Often the church was accepting ideas that were contrary to what Jesus taught. How could that be? Surely we were all supposed to be following Jesus and his teachings, not Paul's, a person who clearly had not spent much time with Jesus or truly understood his views.
Whilst in my teens I visited a non-conformist church once a week which had a special Young Sowers evening at which children of all ages attended. I loved these sessions. They covered Jesus rather than Paul, and concentrated on the gospels. They also had slide shows with images drawn by one of the church leaders: we sang songs created specially for the children to repeat, and I loved that special event every week. But then I became older, found the ordinary services of this church following the old sort of teachings, and generally found I wasn't comfortable in a church, so I left and decided not to return.

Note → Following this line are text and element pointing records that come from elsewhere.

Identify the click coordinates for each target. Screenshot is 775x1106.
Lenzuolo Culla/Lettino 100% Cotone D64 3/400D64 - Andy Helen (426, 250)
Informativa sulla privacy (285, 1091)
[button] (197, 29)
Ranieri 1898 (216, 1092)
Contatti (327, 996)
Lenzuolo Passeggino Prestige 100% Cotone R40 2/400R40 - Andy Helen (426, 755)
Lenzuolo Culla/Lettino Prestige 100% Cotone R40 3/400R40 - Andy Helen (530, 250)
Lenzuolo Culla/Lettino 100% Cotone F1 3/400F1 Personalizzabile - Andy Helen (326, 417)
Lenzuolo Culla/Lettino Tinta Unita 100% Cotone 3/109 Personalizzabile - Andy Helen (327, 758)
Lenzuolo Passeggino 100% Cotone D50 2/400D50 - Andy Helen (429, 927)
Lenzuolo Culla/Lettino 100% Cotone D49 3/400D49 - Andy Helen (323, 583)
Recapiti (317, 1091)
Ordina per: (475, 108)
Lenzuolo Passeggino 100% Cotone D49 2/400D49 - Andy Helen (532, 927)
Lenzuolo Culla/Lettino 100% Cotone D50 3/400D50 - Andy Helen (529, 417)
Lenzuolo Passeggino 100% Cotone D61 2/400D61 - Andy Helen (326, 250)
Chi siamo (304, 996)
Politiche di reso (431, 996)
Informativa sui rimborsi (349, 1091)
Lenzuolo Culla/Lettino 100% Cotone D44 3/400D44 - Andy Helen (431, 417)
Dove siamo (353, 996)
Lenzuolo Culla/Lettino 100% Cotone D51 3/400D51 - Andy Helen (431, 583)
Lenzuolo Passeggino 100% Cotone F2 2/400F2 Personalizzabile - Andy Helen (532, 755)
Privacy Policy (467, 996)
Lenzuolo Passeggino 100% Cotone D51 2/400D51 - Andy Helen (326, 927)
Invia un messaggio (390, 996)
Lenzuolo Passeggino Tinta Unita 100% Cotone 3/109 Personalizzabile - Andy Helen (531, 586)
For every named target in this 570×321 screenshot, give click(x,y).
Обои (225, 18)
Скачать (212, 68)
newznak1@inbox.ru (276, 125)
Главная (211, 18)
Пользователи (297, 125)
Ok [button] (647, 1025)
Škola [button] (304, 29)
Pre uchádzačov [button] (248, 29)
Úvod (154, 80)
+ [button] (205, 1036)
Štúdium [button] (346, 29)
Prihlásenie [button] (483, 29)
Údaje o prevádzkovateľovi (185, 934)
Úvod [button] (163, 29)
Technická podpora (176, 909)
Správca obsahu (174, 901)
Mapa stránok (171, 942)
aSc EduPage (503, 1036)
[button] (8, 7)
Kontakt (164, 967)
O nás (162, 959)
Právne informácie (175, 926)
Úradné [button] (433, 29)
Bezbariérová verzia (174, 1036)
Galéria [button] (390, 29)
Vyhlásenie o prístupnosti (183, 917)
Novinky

It was not for a further fifteen years that I started thinking about visiting a church again. I lived in a different town, and now had a child after twelve years of childlessness. My husband and I decided to have our son baptised, but the only church which would do this was our local C of E as long as we attended confirmation classes. We agreed for our son's sake, but as we discussed the ways of the church we found we couldn't accept the teaching blindly, and the answers being given were not ones we could feel happy with. Our son also took a dislike to the church organ so we stopped taking him. And when our daughter was born twenty months later the vicar refused to baptise her as we were no longer regular church goers.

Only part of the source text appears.